Segundo paseo al acantilado rojo
Su
Che
El día quince del décimo mes salí a pie de mi casa
para encaminarme al pabellón Lin-kao.
Me acompañaban dos amigos. El rocío se había convertido ya en escarcha y los árboles estaban desnudos. Se percibía
en el suelo la sombra de los hombres y, alzando
la cabeza, se veía la luna brillante. Mirábamos a nuestro alrededor gozando del paisaje, mientras
avanzábamos cantando y llamándonos unos a otros.
Por fin dije con un suspiro:
—Tengo amigos que me acompañan, mas no tenemos vino. Y
aun cuando lo tuviésemos, carecemos
de viandas para acompañarlo. La luna es blanca, la brisa es suave. ¿Qué haremos
en una noche tan bella?
Uno de mis amigos dijo:
—Hoy, al atardecer, levanté la red y cogí peces de grandes bocas
y finas escamas.
Parecen percas. ¿Mas dónde hallaremos vino?
Volvimos a la casa para consultar a mi esposa quien dijo:
—Tengo un celemín de vino que hace mucho tiempo puse
aparte, por si me lo pedías de
improviso—. Entonces llevamos el vino y los peces, y fuimos a pasearnos nuevamente bajo el acantilado rojo.
El río se deslizaba tumultuoso; sus orillas escarpadas
ascendían a mil pies de altura. Las
montañas eran altas y la luna parecía muy pequeña; el río había bajado, asomaban las rocas de su lecho. Pero,
¿cuántos días y meses habían transcurrido desde que visité por última vez el río y las montañas?
Recogiéndome la túnica,
comencé a trepar
la rocosa orilla.
Avancé sobre abruptos
peñascos, apartando a mi paso los matorrales; me senté sobre piedras con
forma de tigres; atravesé
montecillos de plantas
semejantes a dragones
con cuernos. Encaramándome, intenté alcanzar las
inestables guaridas de los buitres, posados para pasar la noche; descendiendo, traté de vislumbrar el palacio
solitario del dios de las aguas.
Mis dos amigos no pudieron seguirme. Entonces lancé un
grito prolongado y penetrante. Las
hierbas y los árboles se conmovieron y temblaron; resonó la montaña y el valle
devolvió el eco. Levantóse el viento, haciendo
ondular el agua. Me asaltó
la inquietud, me sentí triste
y temeroso. Me estremecí, no atreviéndome a permanecer en la orilla.
Volví sobre mis pasos, subí a nuestra barca y la dejé
seguir el centro de la corriente, para que se detuviese donde ella quisiera.
Era casi medianoche. Todo estaba silencioso y calmo.

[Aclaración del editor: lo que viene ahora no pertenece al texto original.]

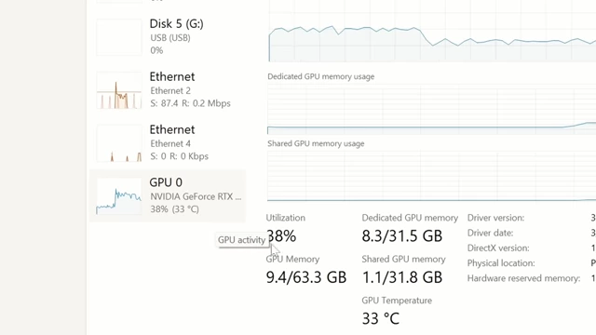Viewport: 596px width, 335px height.
Task: Click the Shared GPU memory usage graph
Action: click(431, 176)
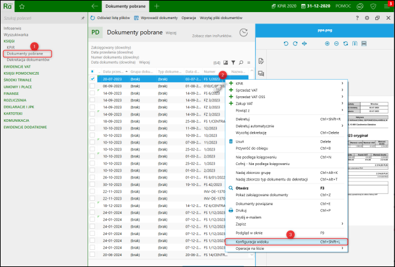
Task: Click the favorites star icon in title bar
Action: pyautogui.click(x=22, y=5)
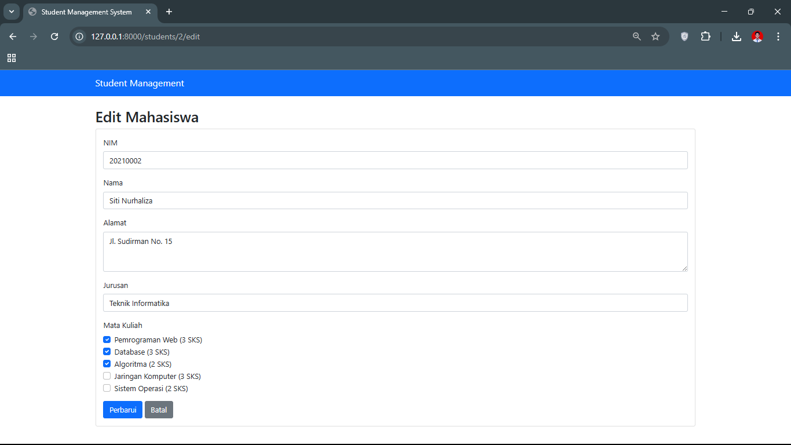Image resolution: width=791 pixels, height=445 pixels.
Task: Open a new tab with plus button
Action: click(169, 12)
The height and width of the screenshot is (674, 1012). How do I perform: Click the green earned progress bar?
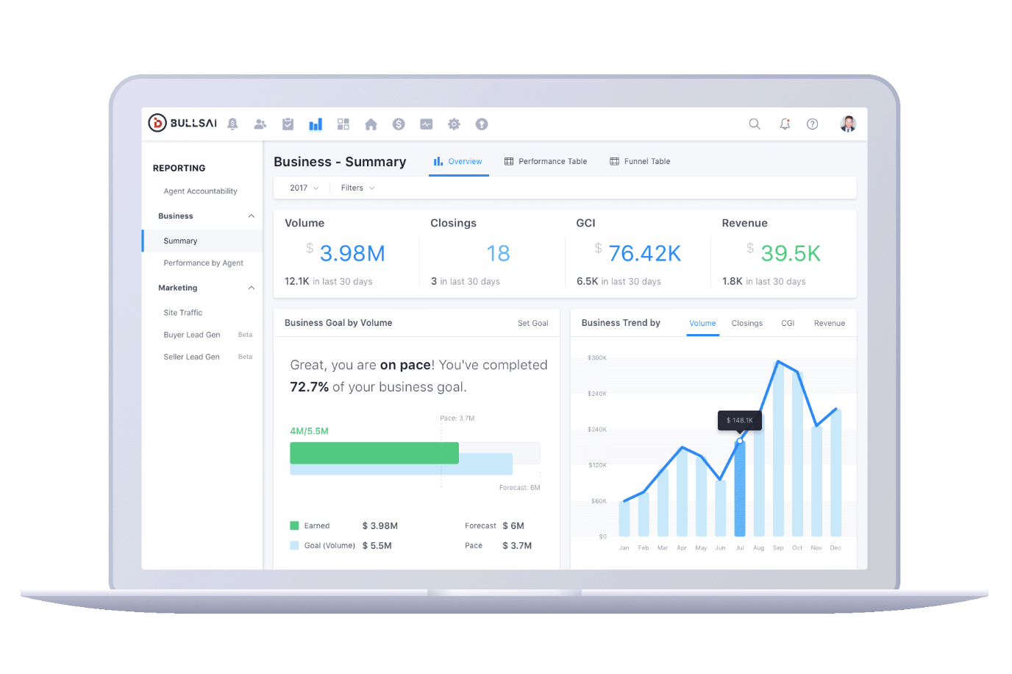(374, 453)
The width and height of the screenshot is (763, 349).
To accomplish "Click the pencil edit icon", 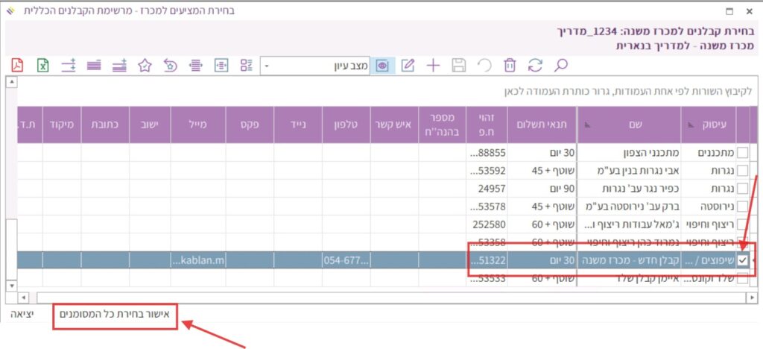I will 408,65.
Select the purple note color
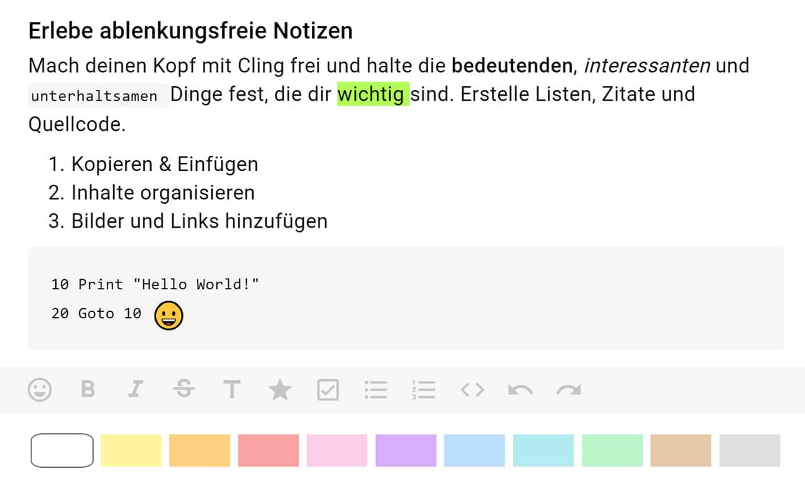The width and height of the screenshot is (805, 503). pos(406,450)
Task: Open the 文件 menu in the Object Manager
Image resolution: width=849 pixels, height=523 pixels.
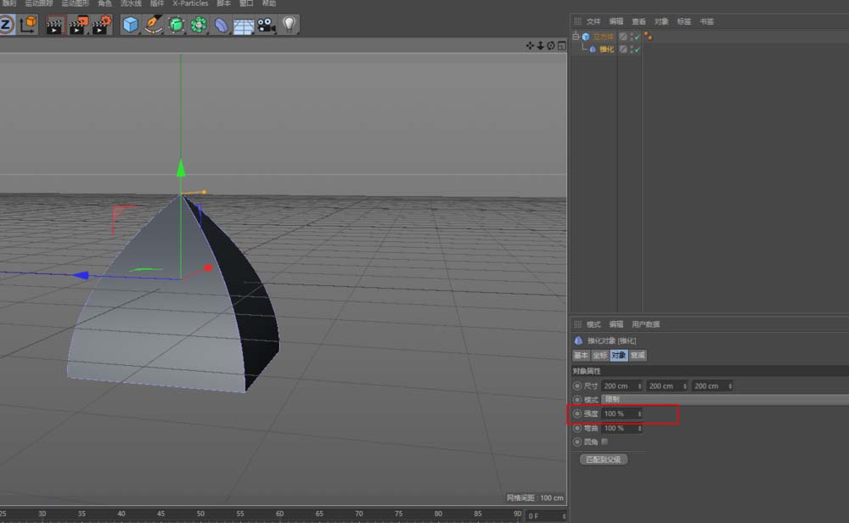Action: pos(592,21)

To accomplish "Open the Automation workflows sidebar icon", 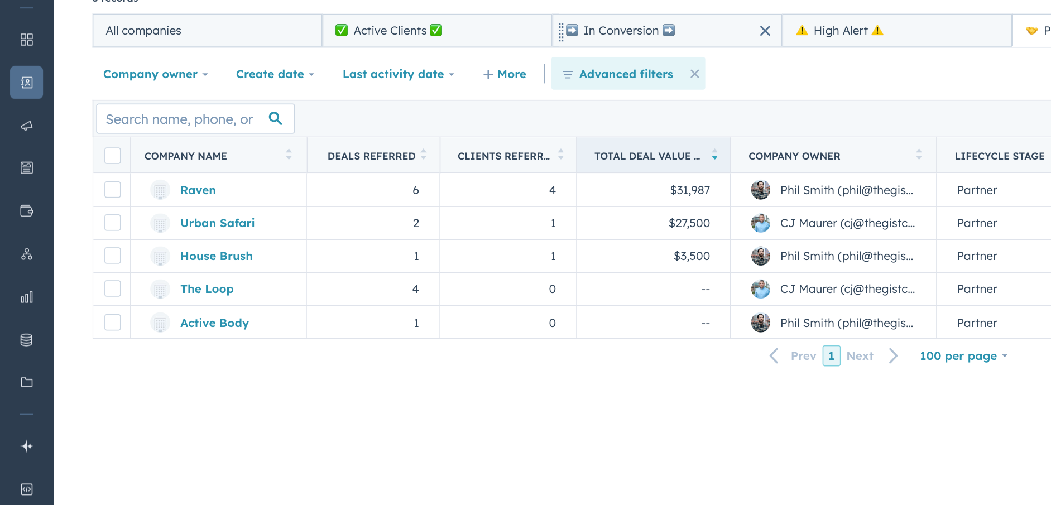I will tap(26, 254).
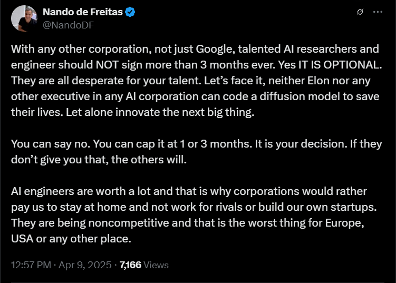396x283 pixels.
Task: Click the paragraph starting "You can say no"
Action: click(195, 151)
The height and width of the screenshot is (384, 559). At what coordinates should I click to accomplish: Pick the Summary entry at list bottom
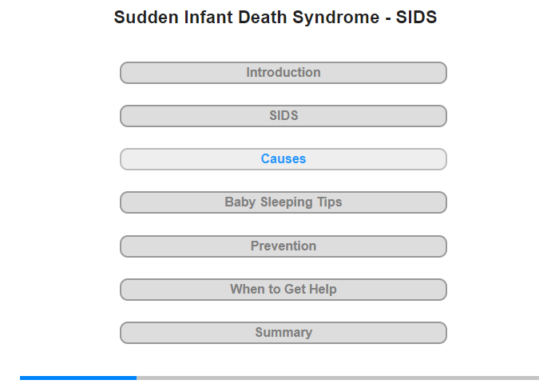tap(283, 333)
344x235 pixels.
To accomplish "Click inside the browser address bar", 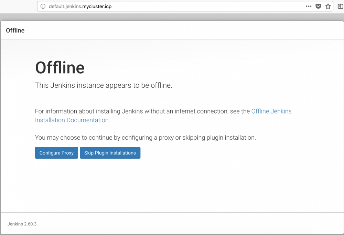I will point(138,6).
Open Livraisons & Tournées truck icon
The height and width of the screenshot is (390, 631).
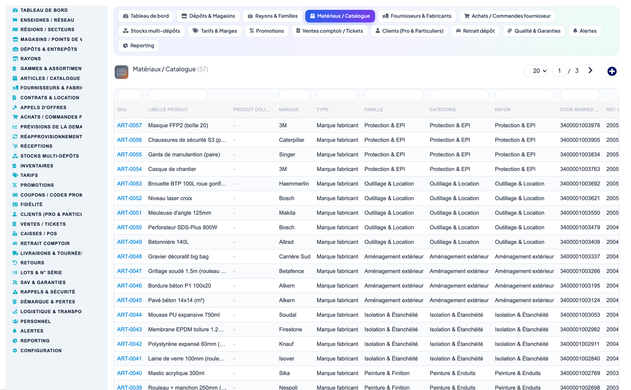(15, 253)
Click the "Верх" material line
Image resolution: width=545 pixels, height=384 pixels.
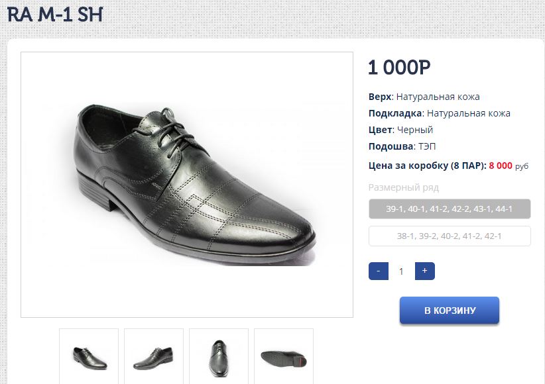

Una grulla solitaria, que venía del este, rayó el cielo sobrevolando el río. Sus alas eran anchas como las ruedas
de un carro. Blanca por arriba, negra por debajo, lanzaba largos gritos
discordantes. Pasó sobre la barca, casi rozándola, y se dirigió
al oeste.
Poco más tarde se marcharon mis amigos, y en seguida
me quedé dormido. Soñé que un monje
taoísta, vestido con una ondulante túnica de plumas, pasaba bajo el pabellón.
Me saludó y me dijo:
—¿Ha sido agradable
tu paseo al Acantilado Rojo?
Le pregunté cómo se llamaba.
Tornó a saludarme, sin responder.
—¡Ah! —exclamé—. ¡Ahora te reconozco! ¿No eres tú
quien sobrevoló anoche mi barca?
El monje me miró riendo. Tuve miedo y me desperté. Al
abrir la puerta miré hacia afuera,
pero ya el paisaje era otro.
SU CHE, literato chino de la dinastía de los Song
(siglo XI), pertenece a los llamados «ocho grandes autores» de la época clásica.
Como la mayoría de los letrados de su tiempo, prestó servicios en la administración
del imperio, pero sin complicarse demasiado en las intrigas políticas. Espíritu
despreocupado y contemplativo, lo mejor de su obra está en su poesía y sus
descripciones de la naturaleza. También cultivó la pintura.